Polar equations graphically represent different types of conic sections like circles, ellipses, parabolas, and hyperbolas. These equations use polar coordinates, where each point on the plane is determined by a distance from the origin (called the 'pole') and an angle from a fixed direction.
One common form of polar equations for conic sections is \(r = \frac{p}{1 + e \sin \theta}\) or \(r = \frac{p}{1 - e \cos \theta}\), where:

• \(r\) is the distance from the pole,
• \(p\) is a parameter related to the size of the conic,
• \(e\) is the eccentricity, which defines the shape of the conic,
• \(\theta\) is the angle formed with respect to the positive x-axis.

The varying placement of the trigonometric functions **sine** or **cosine** determines orientation, specifically whether the directrix or symmetry axis is horizontal or vertical. Understanding these parameters helps in visualizing the orientation and shape of the conic in the polar coordinate system.

An ellipse in polar coordinates has a distinct equation, usually represented as \(r = \frac{p}{1 + e \sin \theta}\) or \(r = \frac{p}{1 - e \cos \theta}\). For an ellipse:

• The eccentricity \(e\) is less than 1 \((e < 1)\), indicating that the conic does indeed form an ellipse, not a circle or other shape.
• The parameter \(p\) helps indicate the size and compactness of the ellipse.

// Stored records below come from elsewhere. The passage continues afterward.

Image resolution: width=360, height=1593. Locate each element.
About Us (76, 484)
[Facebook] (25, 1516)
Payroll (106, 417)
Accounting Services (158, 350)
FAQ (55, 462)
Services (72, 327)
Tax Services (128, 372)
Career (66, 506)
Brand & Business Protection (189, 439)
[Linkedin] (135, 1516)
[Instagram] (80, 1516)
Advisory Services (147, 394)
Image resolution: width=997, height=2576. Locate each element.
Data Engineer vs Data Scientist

In the specific problem discussed, the equation was \(r = \frac{4}{-3 - 3 \sin \theta}\), where \(p = 4\) and \(e = -3\). These values help determine properties of this ellipse like its orientation and size.
Regardless of eccentricity or the focal parameter \(p\), the ellipse's center remains at the focus or pole in a typical representation. Depending on the values \(e\), you find the elongation and flattening details of the ellipse.

The directrix in polar coordinates is a line related to the conic section's eccentricity and standard form. For the polar equation \(r = \frac{p}{1 + e \sin \theta}\) or \(r = \frac{p}{1 - e \cos \theta}\), the placement of the directrix depends on the parameter \(e\). Here's how:

• A positive \(e\) value indicates a vertical orientation of directrix, and a negative \(e\) typically points towards a horizontal orientation.
• When dealing with an equation like \(r = \frac{4}{-3 - 3 \sin \theta}\), the negative \(e\) suggests that the directrix is horizontal relative to the polar axis.

Importantly, for the equation in question, the directrix is below the pole due to this negative eccentricity. This affects how we understand the placement and symmetry of the conic within the polar system, influencing calculations regarding intersections or viewing angles.